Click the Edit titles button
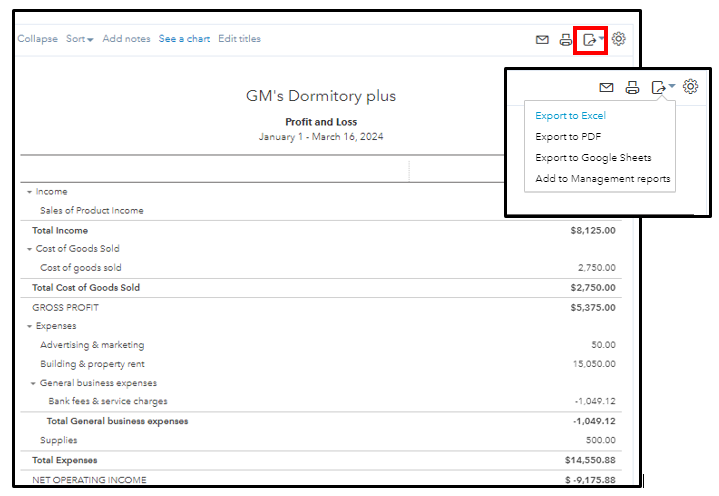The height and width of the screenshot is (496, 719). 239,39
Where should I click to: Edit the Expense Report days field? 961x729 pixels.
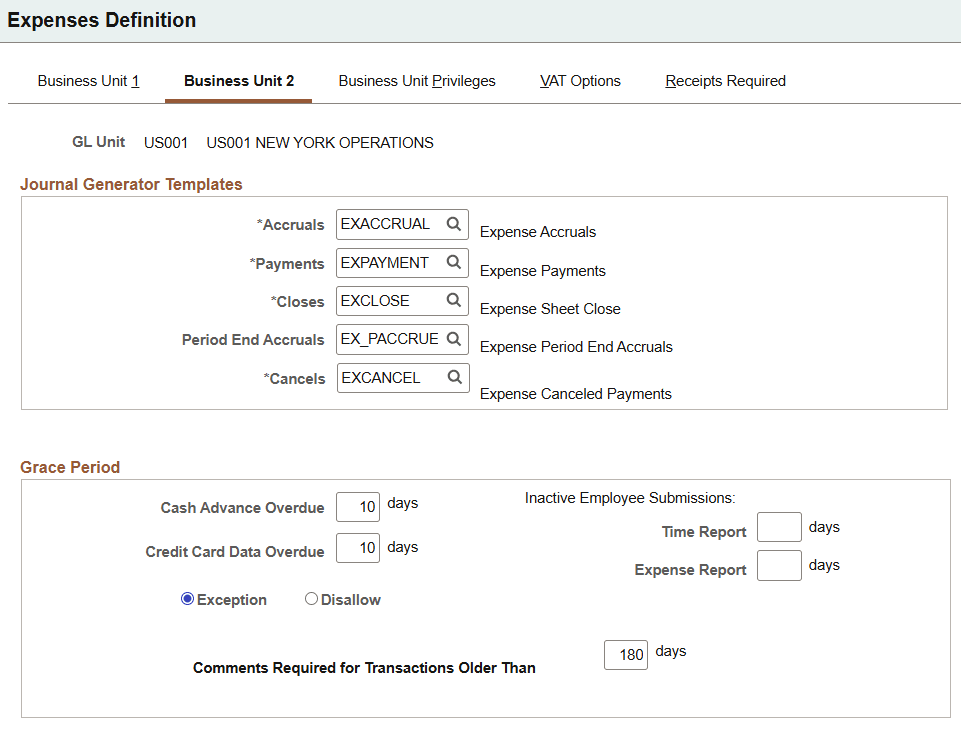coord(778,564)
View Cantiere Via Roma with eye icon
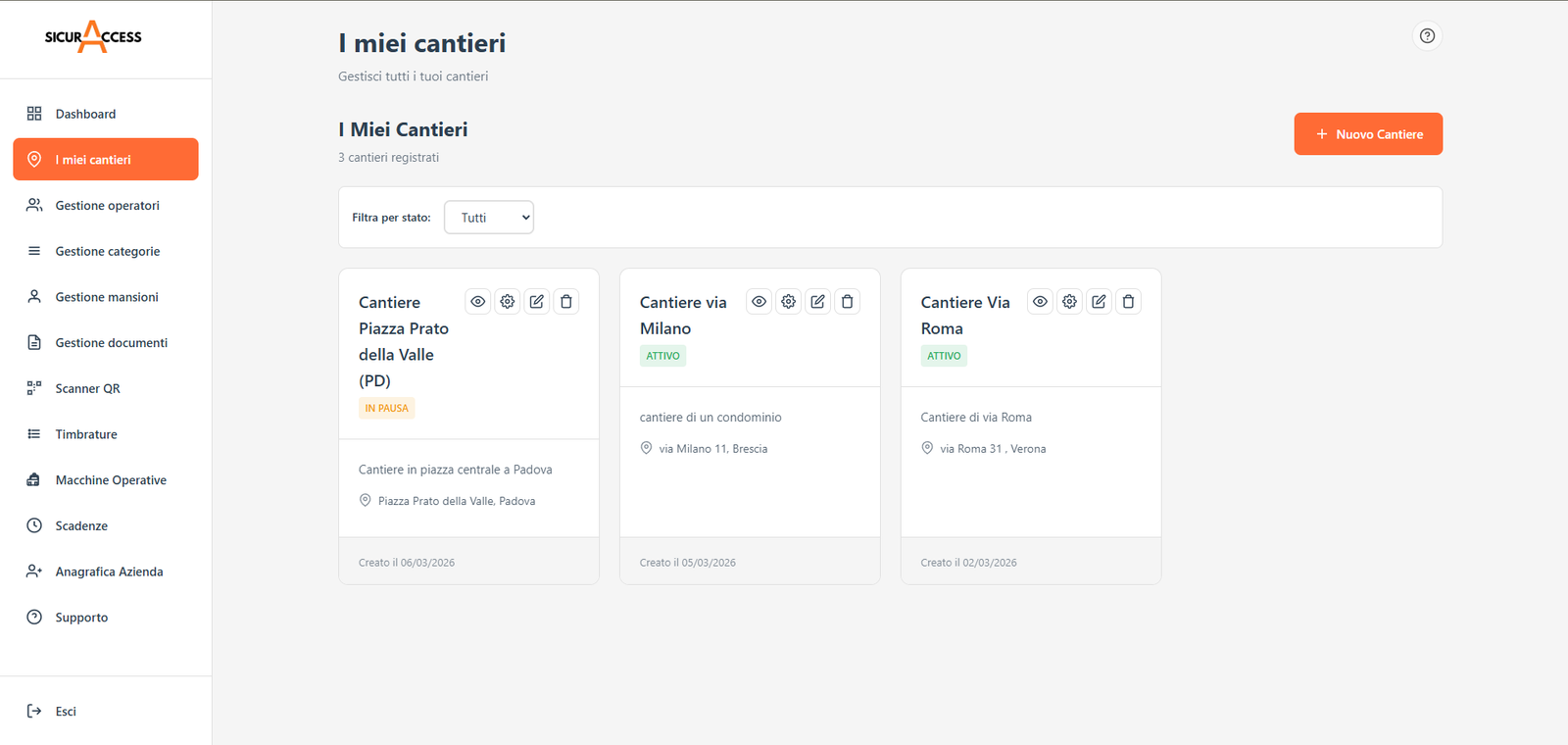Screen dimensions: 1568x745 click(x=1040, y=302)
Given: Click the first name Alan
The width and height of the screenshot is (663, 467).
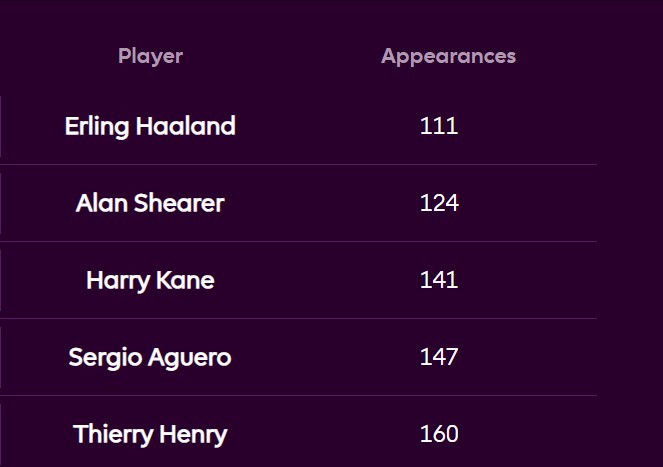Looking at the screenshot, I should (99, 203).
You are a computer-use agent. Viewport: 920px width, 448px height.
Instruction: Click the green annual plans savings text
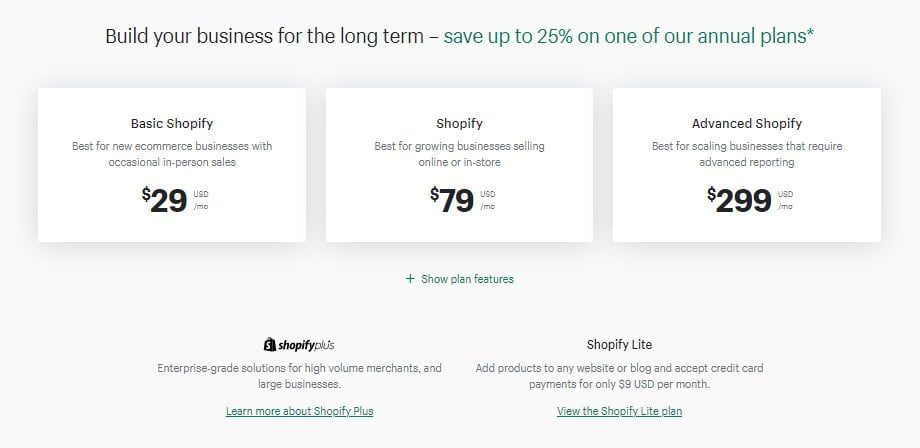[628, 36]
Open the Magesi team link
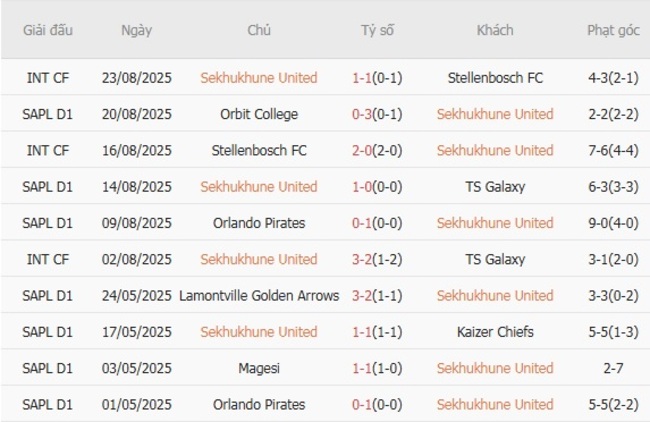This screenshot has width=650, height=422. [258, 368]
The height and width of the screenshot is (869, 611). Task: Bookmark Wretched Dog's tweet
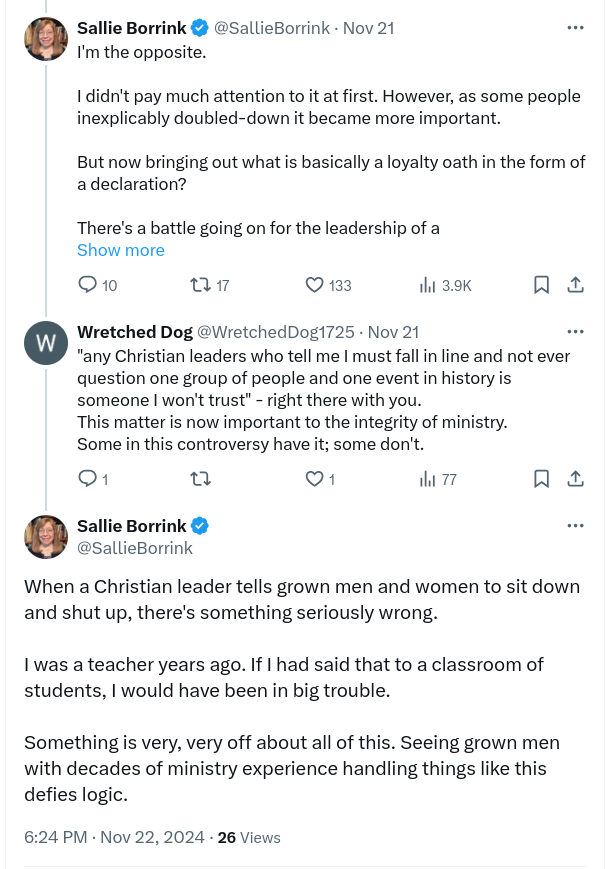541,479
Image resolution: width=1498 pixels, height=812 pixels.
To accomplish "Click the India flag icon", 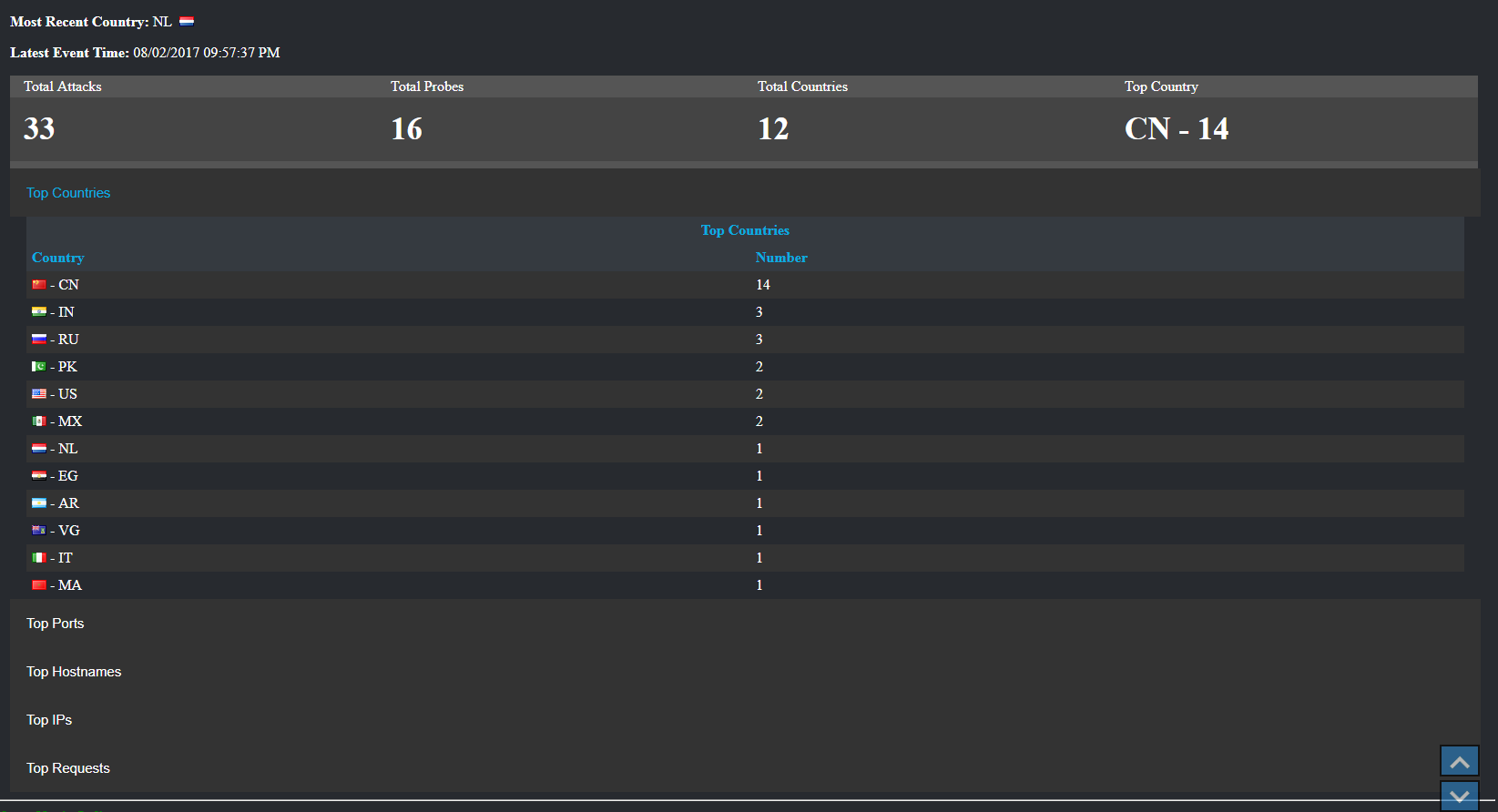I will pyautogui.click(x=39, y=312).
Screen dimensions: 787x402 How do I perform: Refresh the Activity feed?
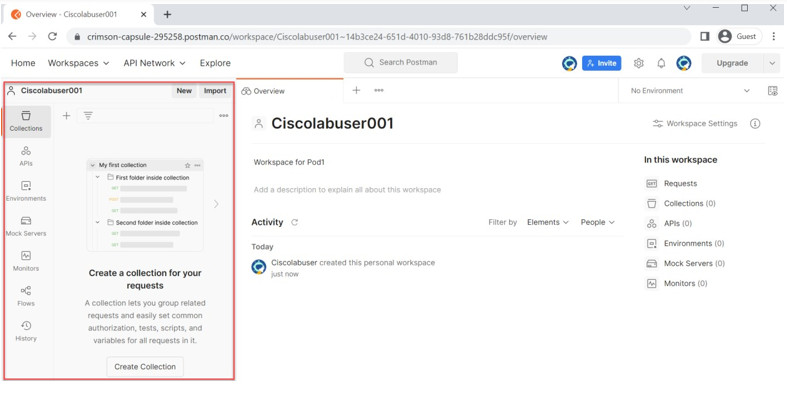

|---|

Task directions
Starting at the line containing "Where should I" and stopping at the line containing "You are a computer-use", output every line above exactly, both ends included, with pictures omitted.

Task response
Where should I click to: Edit the Expense Report days field? 961x729 pixels.
coord(778,564)
View Cantiere Via Roma with eye icon
Screen dimensions: 1568x745 click(x=1040, y=302)
Given: Click the first name Alan
The width and height of the screenshot is (663, 467).
Looking at the screenshot, I should (99, 203).
You are a computer-use agent. Viewport: 920px width, 448px height.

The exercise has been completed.